Southampton had a Premier League seasonal high 34 shots at goal, with Tom Heaton's heroics not quite enough, but Dyche countered: "I wasn't really disappointed (with the chances we gave away) until the first two goals, from two corners.
"Tom had made a couple of big saves, and by the end it's different, we're opening the pitch up, going for the old hurrah result like at Newcastle two years ago, when you just think 'right, it might be one of those crazy days.'
"And we get the penalty...we had a couple of sniffs straight after. By the end of it, you open up the game against good players...
"They created good chances and Tom has to be right on his guard and played well to make sure it's a more respectable situation.
"But if the game is tight, we wouldn't have opened up like that. It's hard to always find the margins when a performance pans out like that."
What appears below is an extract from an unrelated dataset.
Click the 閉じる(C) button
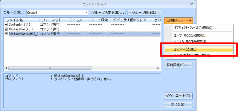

One Heaton save, to deny an Austin header, was as good as you will see, though Dyche joked: "I reminded a couple of people earlier, he's an England international you know, he's got a job to do and he is allowed to do it, and he's done it very well.
"Gordon Banks (pulled off a better save)...Joe Hart the other night...I don't want to do Tom down, but he'll get a big head!"
But Dyche was disappointed with shipping two goals from corners: "Generally speaking, it's unusual for Tom to have to do that much work, we're opening up, chasing the game, and that can happen.
"The thing I question most is the set pieces - it's not like us. two pretty soft ones, a bit of fortune on the first, and the second goes through someone's legs.
"But generally we dealt with that reallly well, and I put that down to a one-off because that's not like us.
"I know we can do better, good planning doesn't always work. There's a desire here to go and defend, and I didn't think we showed that on the two set pieces.
"Ben falls into Vokesy on the first one, so his man gets a free header, and the second goes through Aiden O'Neill's legs, though it's a great striike. We're attacking the ball and sometimes it goes in the right slot, but it's always disappointing as a manager to lose goals to set pieces."